Supplementary Material: Preparation of stock solutions and buffers Please click here to download this File.
In nature, manipulations with protein structures and functions typically occur due to mutations, the phenomenon that leads to an exchange of an amino acid identity at certain positions in the protein sequence. This natural mechanism is widely applied as a biotechnological method for protein engineering in the form of mutagenesis, and it relies on the repertoire of the 20 canonical amino acids involved in the process. The exchange of proline residues is problematic, however. Due to its special backbone group architecture, it is hardly interchangeable with the remaining 19 residues for replacement72. For example, proline is typically known as a secondary structure breaker in polypeptide sequences because of its poor compatibility with the most common secondary structures, i.e., α-helix and β-strand. This proline feature is easily lost when the residue is mutated to another amino acid from the common repertoire. The replacement of proline with its chemical analogs offers an alternative approach, which enables to keep the basic backbone features of the parent proline residue while imposing bias on its specific conformational transitions or producing modulations of the molecular volume and polarity. For example, it is possible to supply bacterial cultures with analog structures such as hydroxy-, fluoro-, alkyl-, dehydroprolines, structures having variable ring sizes and more, thus facilitating the production of a protein containing specific proline residue alterations.
The selective pressure incorporation (SPI) method described in this study allows for a global, i.e., residue-specific replacement of all prolines in the target protein with related chemical analogs. The importance of the method is reflected by the fact that SPI allows creating sequence changes inaccessible to common mutagenesis techniques. For example, it allows the production of a target protein containing rather small structural changes that may typically not exceed one or two atom replacements/deletions/additions, as demonstrated in this study. Such protein modifications are dubbed "atomic mutations"73,74. In a fluorescent protein such as GFP, the result of this molecular intrusion can be seen in the velocity of folding, local polarities, protein packing, stability of the involved structural features.
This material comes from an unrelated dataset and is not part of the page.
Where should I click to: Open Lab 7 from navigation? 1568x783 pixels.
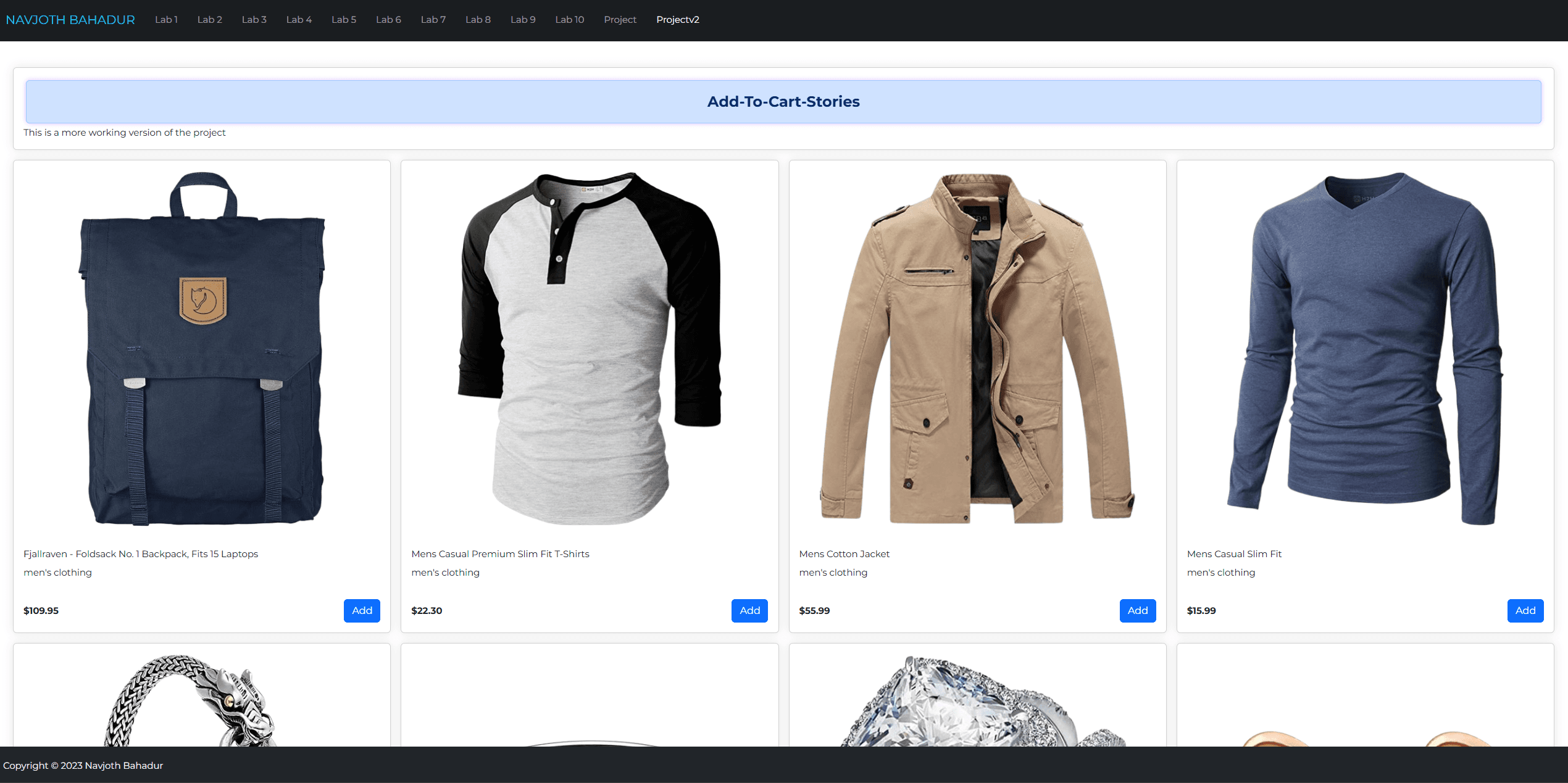pos(433,19)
The changes in the absorbance and fluorescence properties are produced indirectly due to the impact on protein folding and residue microenvironments. The precision of the molecular changes performed by SPI is typically much higher, as compared to mutations of prolines to other canonical residues, the latter being typically detrimental for the protein folding, production, and isolation.
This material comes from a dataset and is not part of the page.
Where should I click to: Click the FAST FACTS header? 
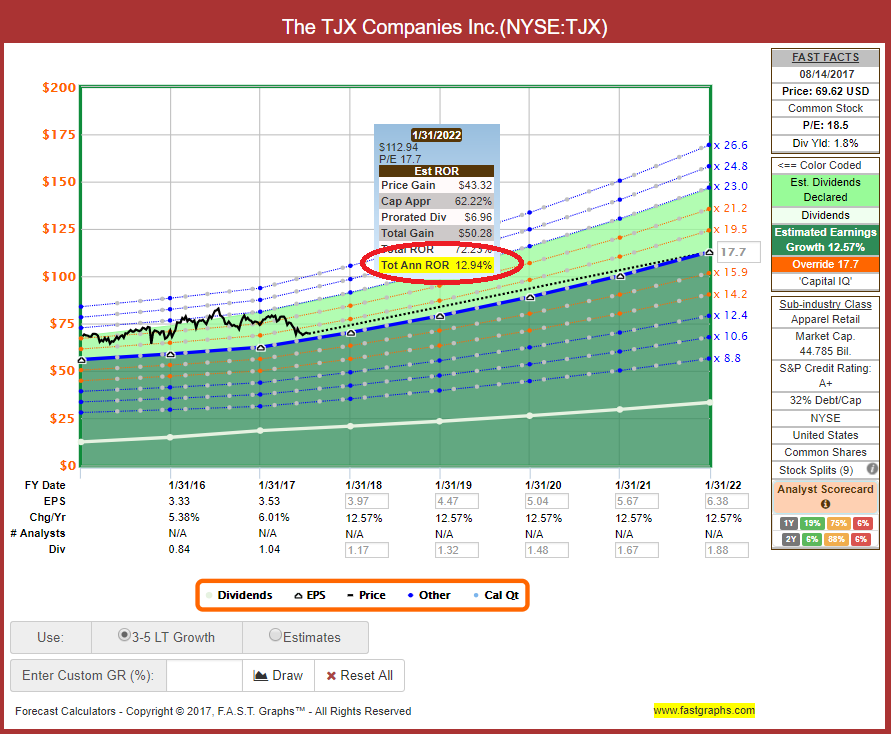click(825, 57)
As a production method, the SPI approach uses the substrate tolerance of the aminoacyl-tRNA synthetase pocket towards chemical analogs of the native amino acid. The synthetase is responsible for the correct identification of the amino acid structure, while the incorporation into proteins occurs downstream in the translation process. Instrumentally, the protein production, isolation, and purification in SPI are performed in a way typical for any other recombinant protein expression techniques; however, with some additions to the protocol as follows: Proline, which is bound for replacement, is provided at the beginning of the fermentation process, such that the cells can grow and develop their intact cellular machinery. However, the cell culture is not allowed to reach the maximal optical density, to keep the cells in the logarithmic phase optimal for protein expression. There are two major variations of the SPI method at this point. In the first one, the concentration of proline is adjusted in the initial growth medium (a chemically defined medium) such that depletion of proline happens without any external intrusion. The cells exhaust proline in the medium before they can exit the logarithmic growth phase, and then, subsequently, the analog is added, and the protein of interest production is induced. In the second version of the method, the cells are grown in the medium containing proline until the middle of their logarithmic phase. At this point, the cells should be taken out and physically transferred into another medium, which no longer contains proline, only the analog, with subsequent induction of the protein of interest. In both versions, the analog and the protein induction reagent are provided to the pre-grown cells. The isolation and purification of the wild-type protein are performed in the same way as for the variants. In principle, every available Pro-auxotrophic strain can be used as an expression host. Nevertheless, expression tests to identify the most suitable host are advisable. Also, tests of different chemically defined media can be used to optimize protein yield.
There are certain requirements regarding the chemical analogs that need to be considered for SPI, such as solubility and concentration. The metabolic availability and uptake of amino acids are dependent on the number of dissolved molecules in the medium. To increase the solubility of a particular compound, slightly acidic or alkaline conditions can be chosen. Since the artificial molecules can cause growth inhibitory effects due to their cell toxicity, the concentration should be lowered to a minimum in order to avoid cell stress75.
A minor weakness of SPI is the decrease of incorporation efficiency with larger numbers of positions that need to be exchanged. In principle, a reduction of the amino acid frequency within the target biomolecule by site-directed mutagenesis can solve this problem. However, the structural and functional properties of a desired protein might be affected by changing the primary structure.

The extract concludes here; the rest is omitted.